● Work to be completed:
In the Dexter post, why didn't the zip ties and the weights keep Dexter shut in his crate?

● Supplied passage:

____________________

5. Despite (maybe because of) his mischief, Dexter is fabulous.

Tuesday, May 4, 2010

Dexter the Naughty

According to Dexter's humans, Dexter is "the most loveable, cutest, affectionate, playful but stubborn, hard headed, trouble making creature" in the world. Living with him is like living the movie "Marley and Me," and he's rarely left unsupervised. Here's how Mike, Dexter's human, tells it:

"There have been a few occasions where we both were not at the house, usually for only an hour or two, and Dexter used that time to create Chaos. Despite two broken legs, in casts, a cone around his head and a double latched crate, he still has managed to create more trouble than you can imagine! Three times we have found him out of his crate, casts pulled off, and a trail of chewed up shoes, wicker baskets, computer cords, and purses. Each time we tried something new. Zip ties on the crate door were chewed through and weights against the crate door were pushed out of the way.

____________________

● Supplied records:
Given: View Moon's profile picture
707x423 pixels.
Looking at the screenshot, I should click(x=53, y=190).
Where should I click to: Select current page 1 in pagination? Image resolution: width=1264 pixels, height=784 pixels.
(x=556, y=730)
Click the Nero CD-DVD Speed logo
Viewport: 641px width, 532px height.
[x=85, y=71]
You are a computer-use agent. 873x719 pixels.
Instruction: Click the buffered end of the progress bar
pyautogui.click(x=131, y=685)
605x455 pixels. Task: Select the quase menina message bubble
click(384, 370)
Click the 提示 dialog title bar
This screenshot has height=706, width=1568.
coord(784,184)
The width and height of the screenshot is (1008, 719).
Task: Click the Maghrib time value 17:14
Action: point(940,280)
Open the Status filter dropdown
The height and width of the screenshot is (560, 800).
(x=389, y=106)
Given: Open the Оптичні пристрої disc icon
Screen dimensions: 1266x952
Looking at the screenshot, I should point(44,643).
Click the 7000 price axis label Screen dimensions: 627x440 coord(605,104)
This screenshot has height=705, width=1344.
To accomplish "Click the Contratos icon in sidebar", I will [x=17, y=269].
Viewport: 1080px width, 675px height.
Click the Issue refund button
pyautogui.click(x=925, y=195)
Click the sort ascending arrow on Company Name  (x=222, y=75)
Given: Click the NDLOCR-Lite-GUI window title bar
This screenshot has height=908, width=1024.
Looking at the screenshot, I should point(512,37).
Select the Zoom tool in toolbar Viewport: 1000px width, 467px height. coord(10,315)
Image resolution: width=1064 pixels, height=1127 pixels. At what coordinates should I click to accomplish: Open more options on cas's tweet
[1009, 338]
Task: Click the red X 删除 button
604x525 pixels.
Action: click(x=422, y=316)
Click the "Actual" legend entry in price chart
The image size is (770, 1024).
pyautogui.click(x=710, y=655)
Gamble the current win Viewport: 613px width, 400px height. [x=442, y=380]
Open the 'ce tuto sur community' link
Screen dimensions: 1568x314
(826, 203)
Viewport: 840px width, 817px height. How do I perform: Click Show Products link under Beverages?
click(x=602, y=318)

____________________

● Task solution:
Dexter chewed through the zip ties on the crate door. He also pushed the weights placed against the crate door out of the way.